**WHAT YOU NEED TO DO**
Repeat every line of the items below, keeping each character as it appears.
--- DATA FOR THIS TASK ---
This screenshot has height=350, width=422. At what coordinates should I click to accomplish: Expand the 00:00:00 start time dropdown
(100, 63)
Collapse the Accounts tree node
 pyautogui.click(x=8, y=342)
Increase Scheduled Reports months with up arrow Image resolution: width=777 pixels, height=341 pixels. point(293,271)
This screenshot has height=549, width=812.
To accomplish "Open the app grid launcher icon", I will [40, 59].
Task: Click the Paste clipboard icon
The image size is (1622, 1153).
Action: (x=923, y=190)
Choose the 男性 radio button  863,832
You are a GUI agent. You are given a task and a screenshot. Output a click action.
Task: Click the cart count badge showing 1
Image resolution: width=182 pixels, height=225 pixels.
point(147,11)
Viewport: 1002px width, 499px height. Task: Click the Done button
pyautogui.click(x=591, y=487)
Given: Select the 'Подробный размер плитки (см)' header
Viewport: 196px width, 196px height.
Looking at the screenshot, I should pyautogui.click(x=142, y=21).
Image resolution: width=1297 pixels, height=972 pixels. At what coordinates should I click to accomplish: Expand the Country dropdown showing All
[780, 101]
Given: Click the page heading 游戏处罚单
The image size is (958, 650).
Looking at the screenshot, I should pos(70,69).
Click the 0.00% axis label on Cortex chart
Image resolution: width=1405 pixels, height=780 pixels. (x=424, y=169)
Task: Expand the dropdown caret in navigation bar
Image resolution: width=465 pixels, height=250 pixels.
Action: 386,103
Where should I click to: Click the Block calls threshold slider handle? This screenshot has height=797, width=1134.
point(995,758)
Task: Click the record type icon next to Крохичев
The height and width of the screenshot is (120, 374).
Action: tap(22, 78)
---
**SOLUTION TO THIS TASK**
This screenshot has height=350, width=422. At what coordinates should I click to accomplish: Expand the 00:00:00 start time dropdown
(100, 63)
Collapse the Accounts tree node
 pyautogui.click(x=8, y=342)
Increase Scheduled Reports months with up arrow Image resolution: width=777 pixels, height=341 pixels. point(293,271)
This screenshot has height=549, width=812.
To accomplish "Open the app grid launcher icon", I will [40, 59].
Task: Click the Paste clipboard icon
The image size is (1622, 1153).
Action: (x=923, y=190)
Choose the 男性 radio button  863,832
You are a GUI agent. You are given a task and a screenshot. Output a click action.
Task: Click the cart count badge showing 1
Image resolution: width=182 pixels, height=225 pixels.
point(147,11)
Viewport: 1002px width, 499px height. Task: Click the Done button
pyautogui.click(x=591, y=487)
Given: Select the 'Подробный размер плитки (см)' header
Viewport: 196px width, 196px height.
Looking at the screenshot, I should pyautogui.click(x=142, y=21).
Image resolution: width=1297 pixels, height=972 pixels. At what coordinates should I click to accomplish: Expand the Country dropdown showing All
[780, 101]
Given: Click the page heading 游戏处罚单
The image size is (958, 650).
Looking at the screenshot, I should pos(70,69).
Click the 0.00% axis label on Cortex chart
Image resolution: width=1405 pixels, height=780 pixels. (x=424, y=169)
Task: Expand the dropdown caret in navigation bar
Image resolution: width=465 pixels, height=250 pixels.
Action: 386,103
Where should I click to: Click the Block calls threshold slider handle? This screenshot has height=797, width=1134.
point(995,758)
Task: Click the record type icon next to Крохичев
The height and width of the screenshot is (120, 374).
Action: tap(22, 78)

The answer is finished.